Les aléas météorologiques font en effet partie intégrante de l'activité de sports d'hiver. Les hivers peu enneigés ne sont tout de même pas monnaie courante, mais ne constituent pas pour autant un phénomène exceptionnel. Dès les années 1930 et alors que le tourisme des sports d'hiver n'est encore que balbutiant, un faible enneigement est venu mettre en lumière la question de la viabilité des sites implantés à une altitude de moins de 1100 mètres (Gauchon, 2009). Reproduite en 1963, cette situation a mis à l’épreuve les stations, en plein boom des sports d’hiver. Néanmoins, la grande faculté d'adaptation dont disposaient ces stations pionnières ainsi que les moindres médiatisations du phénomène ont permis de limiter les conséquences de ce faible enneigement. La spécialisation vers le produit ski en inspiration du modèle fordiste (standardisation de l’offre, spécialisation saisonnière, dépendance vis-à-vis du marché immobilier (Bourdeau, 2008b) va en revanche avoir pour corollaire une bien plus faible adaptabilité des sites concernés. Au début des années 1990, la situation va s’aggraver. Plus que les difficultés inhérentes à un défaut d'enneigement sur la saison, c'est bien la répétition de cette situation pendant trois hivers qui aura véritablement été source de difficulté pour les stations de sports d'hiver. Les stations d'ores-et-déjà qualifiées de « moyennes » n’ont pas été les seules impactées, mais leur situation de dépendance vis-à-vis de l'élément naturel est particulièrement mise en lumière. Facteur aggravant de la situation, les collectivités locales de taille réduite qui ont favorisé l'émergence de stations sur leur territoire, en ayant largement recours au soutien financier des collectivités supra-locales, ne disposent que d'une faible trésorerie leur permettant de faire face aux fluctuations de l'exploitation. En effet, afin de permettre le développement de ces stations sur leur territoire, les communes, bien souvent de taille modeste (Perret, 1992; Perret et Mauz, 1997), ont dû mobiliser de lourds moyens financiers. Ces hivers sans neige précipiteront alors les communes supports de stations vers une déroute financière : l’endettement de la majorité des communes supports de

station est tel que le rapport Lorit fait état d’un extrême pessimisme en avançant que « même

une année normale en pourrait suffire à rétablir la situation » (Lorit, 1991).

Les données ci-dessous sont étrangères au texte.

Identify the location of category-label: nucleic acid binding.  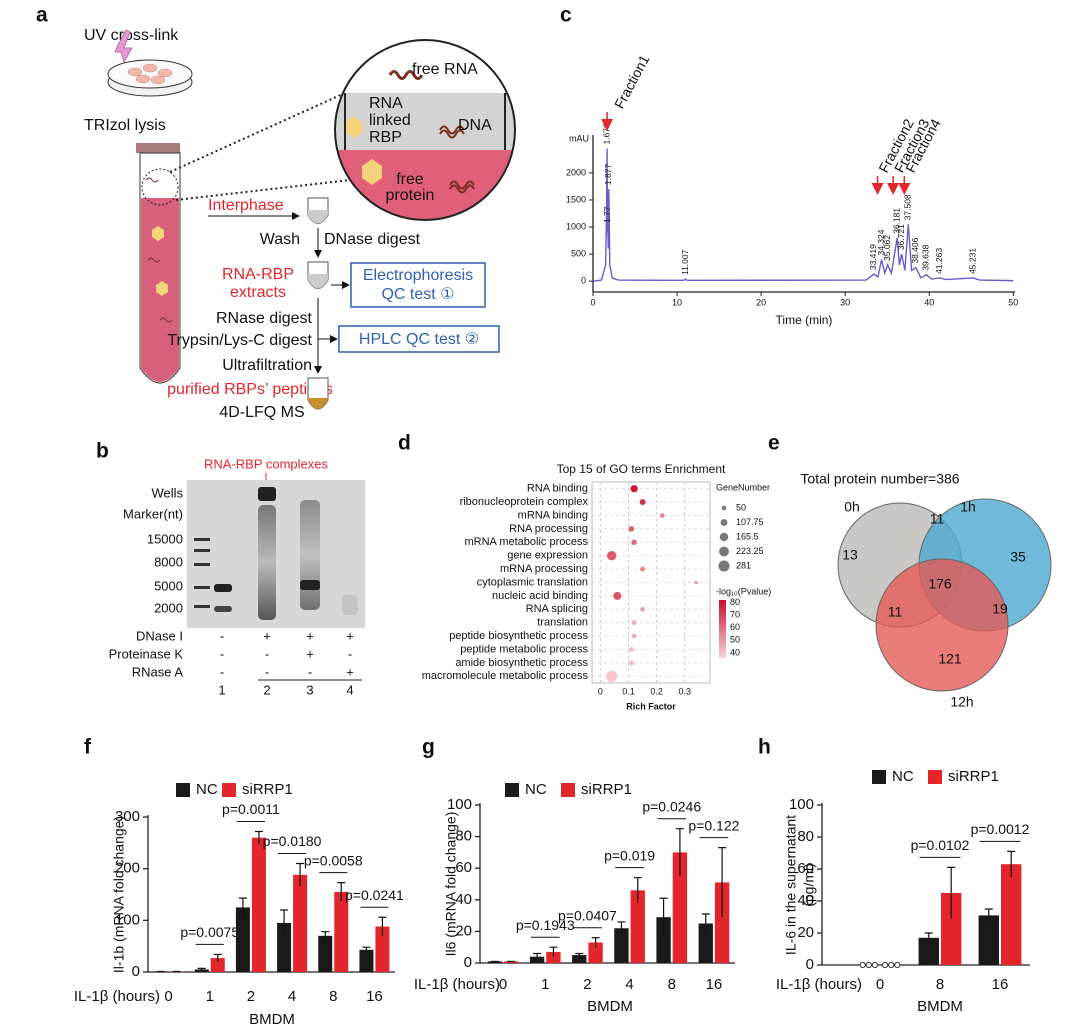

Ces trois hivers sans neige agissent comme révélateur des difficultés des stations « moyennes », pointant du doigt leur viabilité économique et leur capacité à surmonter de telles difficultés conjoncturelles. Justification avancée à cette situation critique : les choix de départ opérés, n’ayant pas permis d’optimiser les sites équipés en ne sélectionnant que les sites bénéficiant de qualités géographiques optimales, et la sous-évaluation des investissements à réaliser. De ce fait, les difficultés conjoncturelles évoquées des années 1990 ont pu être considérées comme un révélateur des difficultés structurelles qui préexistaient, autour des choix de développement opérés (ANEM, 1991). Un révélateur tel qu’un accompagnement public a été indispensable, mis en œuvre de manière pionnière par la Région Rhône-Alpes à partir des années 1990, à destination des stations de moyenne montagne.